*** Begin section ***
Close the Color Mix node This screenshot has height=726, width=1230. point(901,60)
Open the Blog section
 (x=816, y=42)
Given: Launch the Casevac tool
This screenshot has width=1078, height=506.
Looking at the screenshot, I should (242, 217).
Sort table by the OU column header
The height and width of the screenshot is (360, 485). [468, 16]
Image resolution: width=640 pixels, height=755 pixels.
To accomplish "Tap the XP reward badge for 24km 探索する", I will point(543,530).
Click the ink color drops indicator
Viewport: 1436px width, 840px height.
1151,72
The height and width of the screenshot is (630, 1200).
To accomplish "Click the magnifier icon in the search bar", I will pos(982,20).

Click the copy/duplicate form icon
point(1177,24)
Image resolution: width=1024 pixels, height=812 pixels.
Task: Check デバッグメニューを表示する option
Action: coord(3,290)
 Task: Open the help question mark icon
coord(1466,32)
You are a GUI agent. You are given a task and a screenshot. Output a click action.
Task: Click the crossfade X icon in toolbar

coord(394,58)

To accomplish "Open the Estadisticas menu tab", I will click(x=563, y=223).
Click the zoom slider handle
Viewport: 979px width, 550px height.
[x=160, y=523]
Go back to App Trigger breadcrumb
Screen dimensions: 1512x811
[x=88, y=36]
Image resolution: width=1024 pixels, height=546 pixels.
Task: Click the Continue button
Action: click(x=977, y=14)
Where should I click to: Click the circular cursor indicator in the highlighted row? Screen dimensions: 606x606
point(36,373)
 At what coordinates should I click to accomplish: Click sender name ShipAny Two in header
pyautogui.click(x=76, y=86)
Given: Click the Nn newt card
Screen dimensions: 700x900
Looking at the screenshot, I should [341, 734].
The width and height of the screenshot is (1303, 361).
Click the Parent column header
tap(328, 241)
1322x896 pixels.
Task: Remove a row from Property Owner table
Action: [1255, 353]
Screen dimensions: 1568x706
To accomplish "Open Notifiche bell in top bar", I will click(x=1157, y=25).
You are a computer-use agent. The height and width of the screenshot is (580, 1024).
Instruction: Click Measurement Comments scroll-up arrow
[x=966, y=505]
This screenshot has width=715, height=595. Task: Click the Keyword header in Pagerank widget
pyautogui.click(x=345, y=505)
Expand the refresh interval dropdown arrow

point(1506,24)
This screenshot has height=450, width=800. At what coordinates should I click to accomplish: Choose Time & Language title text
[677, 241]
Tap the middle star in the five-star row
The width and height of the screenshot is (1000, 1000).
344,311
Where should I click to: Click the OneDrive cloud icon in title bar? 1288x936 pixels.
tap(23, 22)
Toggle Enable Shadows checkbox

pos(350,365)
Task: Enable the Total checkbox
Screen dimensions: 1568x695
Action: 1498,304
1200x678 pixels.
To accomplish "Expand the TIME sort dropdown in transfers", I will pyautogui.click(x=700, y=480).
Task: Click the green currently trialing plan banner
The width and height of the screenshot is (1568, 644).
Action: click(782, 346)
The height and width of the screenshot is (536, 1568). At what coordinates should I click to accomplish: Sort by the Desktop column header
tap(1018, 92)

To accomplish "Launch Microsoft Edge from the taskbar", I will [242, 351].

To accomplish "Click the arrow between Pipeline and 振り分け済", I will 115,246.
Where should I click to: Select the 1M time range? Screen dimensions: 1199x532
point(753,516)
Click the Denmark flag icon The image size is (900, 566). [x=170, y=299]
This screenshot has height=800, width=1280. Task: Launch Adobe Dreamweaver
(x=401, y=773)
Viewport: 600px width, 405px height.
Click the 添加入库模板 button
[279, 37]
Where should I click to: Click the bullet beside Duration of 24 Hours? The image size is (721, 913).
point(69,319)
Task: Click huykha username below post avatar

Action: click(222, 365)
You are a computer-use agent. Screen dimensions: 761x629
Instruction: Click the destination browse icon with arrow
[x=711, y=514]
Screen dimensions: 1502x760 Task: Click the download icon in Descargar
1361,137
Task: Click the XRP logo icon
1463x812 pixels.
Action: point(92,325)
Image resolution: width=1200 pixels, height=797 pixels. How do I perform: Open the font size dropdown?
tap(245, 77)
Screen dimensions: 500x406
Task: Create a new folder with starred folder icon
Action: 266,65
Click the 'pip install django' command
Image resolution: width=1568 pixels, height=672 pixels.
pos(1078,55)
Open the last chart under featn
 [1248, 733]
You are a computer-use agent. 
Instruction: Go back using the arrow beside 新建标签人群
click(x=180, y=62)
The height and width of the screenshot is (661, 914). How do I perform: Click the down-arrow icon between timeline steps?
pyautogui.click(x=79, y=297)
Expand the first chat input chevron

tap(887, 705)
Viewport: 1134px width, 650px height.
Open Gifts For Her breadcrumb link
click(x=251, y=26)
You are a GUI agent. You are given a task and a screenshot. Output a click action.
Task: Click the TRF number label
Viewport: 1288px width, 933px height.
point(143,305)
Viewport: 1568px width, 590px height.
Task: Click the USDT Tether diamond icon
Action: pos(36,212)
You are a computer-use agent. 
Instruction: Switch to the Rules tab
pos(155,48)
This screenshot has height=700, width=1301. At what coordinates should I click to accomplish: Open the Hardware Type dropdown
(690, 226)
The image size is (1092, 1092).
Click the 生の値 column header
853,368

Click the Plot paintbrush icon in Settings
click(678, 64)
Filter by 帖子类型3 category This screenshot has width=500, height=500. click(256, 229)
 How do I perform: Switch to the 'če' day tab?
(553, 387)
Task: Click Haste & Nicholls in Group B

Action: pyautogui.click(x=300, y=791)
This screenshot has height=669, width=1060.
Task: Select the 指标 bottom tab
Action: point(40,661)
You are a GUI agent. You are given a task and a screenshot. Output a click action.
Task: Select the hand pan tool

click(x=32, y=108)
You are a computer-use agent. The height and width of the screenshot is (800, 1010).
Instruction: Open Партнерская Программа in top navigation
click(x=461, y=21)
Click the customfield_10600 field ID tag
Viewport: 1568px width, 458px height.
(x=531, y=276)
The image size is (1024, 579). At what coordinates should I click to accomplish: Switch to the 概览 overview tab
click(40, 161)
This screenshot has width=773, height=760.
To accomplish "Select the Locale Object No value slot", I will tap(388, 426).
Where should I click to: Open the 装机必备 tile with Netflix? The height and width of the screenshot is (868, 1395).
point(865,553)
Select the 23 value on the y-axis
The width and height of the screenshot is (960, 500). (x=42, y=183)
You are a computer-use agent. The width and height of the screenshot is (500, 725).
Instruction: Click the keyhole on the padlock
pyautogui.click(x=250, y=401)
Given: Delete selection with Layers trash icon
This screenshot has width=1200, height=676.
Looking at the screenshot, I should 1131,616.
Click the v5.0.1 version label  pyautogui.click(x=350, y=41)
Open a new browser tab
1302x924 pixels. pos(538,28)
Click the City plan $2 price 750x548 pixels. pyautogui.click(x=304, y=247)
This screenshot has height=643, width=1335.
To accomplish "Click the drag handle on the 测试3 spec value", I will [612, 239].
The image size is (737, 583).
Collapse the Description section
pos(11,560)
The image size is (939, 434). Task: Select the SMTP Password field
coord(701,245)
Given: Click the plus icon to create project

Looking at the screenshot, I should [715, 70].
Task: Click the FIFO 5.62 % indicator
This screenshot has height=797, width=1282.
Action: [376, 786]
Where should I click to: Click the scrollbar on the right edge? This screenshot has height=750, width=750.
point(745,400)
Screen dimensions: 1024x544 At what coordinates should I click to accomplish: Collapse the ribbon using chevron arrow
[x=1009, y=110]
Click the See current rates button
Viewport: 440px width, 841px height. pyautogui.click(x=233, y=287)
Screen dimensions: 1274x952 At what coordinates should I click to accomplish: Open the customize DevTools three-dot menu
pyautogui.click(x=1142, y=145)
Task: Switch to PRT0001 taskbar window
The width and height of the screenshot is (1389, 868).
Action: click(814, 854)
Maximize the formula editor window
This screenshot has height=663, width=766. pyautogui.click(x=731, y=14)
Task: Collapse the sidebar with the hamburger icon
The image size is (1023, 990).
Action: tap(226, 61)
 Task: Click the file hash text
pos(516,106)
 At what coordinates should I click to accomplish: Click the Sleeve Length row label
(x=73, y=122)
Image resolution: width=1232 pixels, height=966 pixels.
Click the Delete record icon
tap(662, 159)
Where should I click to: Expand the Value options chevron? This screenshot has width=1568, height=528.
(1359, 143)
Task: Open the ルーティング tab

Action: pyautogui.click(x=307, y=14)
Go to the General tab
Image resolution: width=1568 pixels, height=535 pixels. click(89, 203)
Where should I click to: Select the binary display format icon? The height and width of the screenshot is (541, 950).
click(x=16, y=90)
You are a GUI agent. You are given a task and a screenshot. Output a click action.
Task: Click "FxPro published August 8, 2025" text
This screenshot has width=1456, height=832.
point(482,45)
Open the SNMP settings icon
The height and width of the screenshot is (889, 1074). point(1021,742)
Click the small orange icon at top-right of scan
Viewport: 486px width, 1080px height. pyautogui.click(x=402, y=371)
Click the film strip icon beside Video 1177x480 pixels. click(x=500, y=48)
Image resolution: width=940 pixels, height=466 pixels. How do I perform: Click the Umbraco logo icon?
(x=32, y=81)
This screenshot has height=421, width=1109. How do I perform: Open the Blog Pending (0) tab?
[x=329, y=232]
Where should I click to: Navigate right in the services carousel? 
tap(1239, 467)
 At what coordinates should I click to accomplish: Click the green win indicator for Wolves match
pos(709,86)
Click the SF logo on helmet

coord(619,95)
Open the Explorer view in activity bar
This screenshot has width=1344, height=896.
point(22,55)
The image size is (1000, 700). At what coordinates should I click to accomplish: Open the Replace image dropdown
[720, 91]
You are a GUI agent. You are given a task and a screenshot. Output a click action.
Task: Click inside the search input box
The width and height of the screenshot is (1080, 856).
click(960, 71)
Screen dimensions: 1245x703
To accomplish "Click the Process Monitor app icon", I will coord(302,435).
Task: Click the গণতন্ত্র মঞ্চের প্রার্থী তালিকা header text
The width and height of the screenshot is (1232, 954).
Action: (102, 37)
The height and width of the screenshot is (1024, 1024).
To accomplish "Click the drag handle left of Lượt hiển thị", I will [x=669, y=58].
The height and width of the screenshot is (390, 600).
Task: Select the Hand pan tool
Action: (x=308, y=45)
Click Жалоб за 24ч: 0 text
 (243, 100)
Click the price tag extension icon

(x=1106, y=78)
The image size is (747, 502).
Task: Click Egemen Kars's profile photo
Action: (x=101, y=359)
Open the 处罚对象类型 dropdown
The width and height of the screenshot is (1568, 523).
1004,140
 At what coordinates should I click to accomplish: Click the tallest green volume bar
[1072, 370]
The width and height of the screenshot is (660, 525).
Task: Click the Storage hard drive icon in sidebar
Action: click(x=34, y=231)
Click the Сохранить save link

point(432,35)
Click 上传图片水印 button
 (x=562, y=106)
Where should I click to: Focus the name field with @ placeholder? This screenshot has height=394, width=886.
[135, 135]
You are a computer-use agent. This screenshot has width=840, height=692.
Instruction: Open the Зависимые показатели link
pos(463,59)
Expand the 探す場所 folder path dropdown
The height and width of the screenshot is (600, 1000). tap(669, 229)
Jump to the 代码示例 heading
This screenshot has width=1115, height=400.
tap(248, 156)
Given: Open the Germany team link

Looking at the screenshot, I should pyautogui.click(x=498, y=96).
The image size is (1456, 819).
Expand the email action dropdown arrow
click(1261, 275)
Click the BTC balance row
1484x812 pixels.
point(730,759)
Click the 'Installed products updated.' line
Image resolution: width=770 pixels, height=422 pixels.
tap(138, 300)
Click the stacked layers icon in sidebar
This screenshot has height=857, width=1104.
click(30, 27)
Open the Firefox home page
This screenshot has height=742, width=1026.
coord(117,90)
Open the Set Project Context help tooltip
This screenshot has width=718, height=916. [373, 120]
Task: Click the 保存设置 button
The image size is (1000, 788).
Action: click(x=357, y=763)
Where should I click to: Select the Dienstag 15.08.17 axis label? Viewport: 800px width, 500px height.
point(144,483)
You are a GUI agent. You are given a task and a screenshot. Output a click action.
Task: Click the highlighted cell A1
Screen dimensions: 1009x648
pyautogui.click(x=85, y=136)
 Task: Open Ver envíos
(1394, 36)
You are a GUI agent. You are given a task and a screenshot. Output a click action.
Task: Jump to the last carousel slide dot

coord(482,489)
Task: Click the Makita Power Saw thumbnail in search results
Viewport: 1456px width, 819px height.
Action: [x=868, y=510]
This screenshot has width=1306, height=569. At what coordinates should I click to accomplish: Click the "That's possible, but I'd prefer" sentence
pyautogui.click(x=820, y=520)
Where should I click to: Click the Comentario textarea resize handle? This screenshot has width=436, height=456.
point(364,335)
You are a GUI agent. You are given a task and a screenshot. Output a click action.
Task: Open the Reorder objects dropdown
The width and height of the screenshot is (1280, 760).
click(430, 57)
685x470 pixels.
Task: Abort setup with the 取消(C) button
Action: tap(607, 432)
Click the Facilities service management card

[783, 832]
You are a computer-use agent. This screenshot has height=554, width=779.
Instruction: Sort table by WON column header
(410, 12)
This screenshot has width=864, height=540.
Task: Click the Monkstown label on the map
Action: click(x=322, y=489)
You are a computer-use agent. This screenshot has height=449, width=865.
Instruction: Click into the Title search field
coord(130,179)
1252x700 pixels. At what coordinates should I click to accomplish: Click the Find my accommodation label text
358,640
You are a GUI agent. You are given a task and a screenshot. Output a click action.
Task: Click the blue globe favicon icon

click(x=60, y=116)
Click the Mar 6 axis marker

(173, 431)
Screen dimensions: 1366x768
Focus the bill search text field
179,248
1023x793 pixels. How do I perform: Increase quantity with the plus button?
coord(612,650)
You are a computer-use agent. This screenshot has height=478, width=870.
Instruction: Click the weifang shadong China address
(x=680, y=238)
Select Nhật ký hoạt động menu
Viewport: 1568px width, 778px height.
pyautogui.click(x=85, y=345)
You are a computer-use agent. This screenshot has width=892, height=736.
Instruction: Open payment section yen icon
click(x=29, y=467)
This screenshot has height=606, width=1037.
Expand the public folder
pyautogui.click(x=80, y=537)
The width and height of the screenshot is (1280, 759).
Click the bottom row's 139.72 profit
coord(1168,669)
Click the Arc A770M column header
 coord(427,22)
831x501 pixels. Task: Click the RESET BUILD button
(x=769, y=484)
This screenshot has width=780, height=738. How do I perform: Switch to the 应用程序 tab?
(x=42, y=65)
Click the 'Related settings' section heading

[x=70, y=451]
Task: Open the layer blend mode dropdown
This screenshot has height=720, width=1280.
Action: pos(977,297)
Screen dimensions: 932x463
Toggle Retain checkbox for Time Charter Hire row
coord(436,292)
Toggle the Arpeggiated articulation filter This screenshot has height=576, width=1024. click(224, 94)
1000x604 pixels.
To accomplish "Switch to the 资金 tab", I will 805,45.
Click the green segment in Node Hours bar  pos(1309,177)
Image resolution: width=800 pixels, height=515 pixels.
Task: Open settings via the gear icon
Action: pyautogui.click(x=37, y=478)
*** End section ***
▸ **Work item**:
Wherever the string "plan" appears in the entries, copy that line.

▸ **Output for this exercise**:
Task: Click the green currently trialing plan banner
Click the City plan $2 price 750x548 pixels. pyautogui.click(x=304, y=247)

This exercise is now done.